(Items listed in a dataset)

# # # # #

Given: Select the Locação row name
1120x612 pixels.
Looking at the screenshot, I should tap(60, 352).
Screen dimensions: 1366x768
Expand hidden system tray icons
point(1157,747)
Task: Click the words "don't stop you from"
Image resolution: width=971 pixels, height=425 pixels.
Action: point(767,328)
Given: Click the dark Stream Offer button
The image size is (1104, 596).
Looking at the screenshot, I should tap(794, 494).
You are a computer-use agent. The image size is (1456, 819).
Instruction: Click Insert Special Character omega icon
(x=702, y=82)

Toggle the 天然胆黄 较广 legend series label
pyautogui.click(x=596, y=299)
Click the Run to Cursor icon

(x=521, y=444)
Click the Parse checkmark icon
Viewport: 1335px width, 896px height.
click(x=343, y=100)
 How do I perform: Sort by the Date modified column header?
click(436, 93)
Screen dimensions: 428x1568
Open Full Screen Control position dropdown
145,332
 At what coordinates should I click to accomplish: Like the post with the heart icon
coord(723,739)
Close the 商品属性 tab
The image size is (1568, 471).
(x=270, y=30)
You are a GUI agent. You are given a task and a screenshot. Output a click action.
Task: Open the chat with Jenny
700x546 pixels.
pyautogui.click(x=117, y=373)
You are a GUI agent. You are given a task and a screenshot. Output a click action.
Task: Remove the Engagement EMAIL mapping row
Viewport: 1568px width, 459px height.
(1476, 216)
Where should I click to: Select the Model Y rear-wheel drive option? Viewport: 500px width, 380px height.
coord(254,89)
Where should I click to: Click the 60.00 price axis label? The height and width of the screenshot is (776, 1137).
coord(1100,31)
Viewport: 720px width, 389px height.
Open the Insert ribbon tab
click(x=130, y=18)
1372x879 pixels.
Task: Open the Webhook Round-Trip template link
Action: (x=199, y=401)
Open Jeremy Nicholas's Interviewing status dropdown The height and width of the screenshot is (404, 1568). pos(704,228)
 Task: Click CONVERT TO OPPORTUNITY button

# # # # #

#### Exercise directions:
Copy every one of the records above word for word, keeping each line as it stands.

#### Final result:
Given: Select the Locação row name
1120x612 pixels.
Looking at the screenshot, I should tap(60, 352).
Screen dimensions: 1366x768
Expand hidden system tray icons
point(1157,747)
Task: Click the words "don't stop you from"
Image resolution: width=971 pixels, height=425 pixels.
Action: point(767,328)
Given: Click the dark Stream Offer button
The image size is (1104, 596).
Looking at the screenshot, I should tap(794, 494).
You are a computer-use agent. The image size is (1456, 819).
Instruction: Click Insert Special Character omega icon
(x=702, y=82)

Toggle the 天然胆黄 较广 legend series label
pyautogui.click(x=596, y=299)
Click the Run to Cursor icon

(x=521, y=444)
Click the Parse checkmark icon
Viewport: 1335px width, 896px height.
click(x=343, y=100)
 How do I perform: Sort by the Date modified column header?
click(436, 93)
Screen dimensions: 428x1568
Open Full Screen Control position dropdown
145,332
 At what coordinates should I click to accomplish: Like the post with the heart icon
coord(723,739)
Close the 商品属性 tab
The image size is (1568, 471).
(x=270, y=30)
You are a GUI agent. You are given a task and a screenshot. Output a click action.
Task: Open the chat with Jenny
700x546 pixels.
pyautogui.click(x=117, y=373)
You are a GUI agent. You are given a task and a screenshot. Output a click action.
Task: Remove the Engagement EMAIL mapping row
Viewport: 1568px width, 459px height.
(1476, 216)
Where should I click to: Select the Model Y rear-wheel drive option? Viewport: 500px width, 380px height.
coord(254,89)
Where should I click to: Click the 60.00 price axis label? The height and width of the screenshot is (776, 1137).
coord(1100,31)
Viewport: 720px width, 389px height.
Open the Insert ribbon tab
click(x=130, y=18)
1372x879 pixels.
Task: Open the Webhook Round-Trip template link
Action: (x=199, y=401)
Open Jeremy Nicholas's Interviewing status dropdown The height and width of the screenshot is (404, 1568). pos(704,228)
 Task: Click CONVERT TO OPPORTUNITY button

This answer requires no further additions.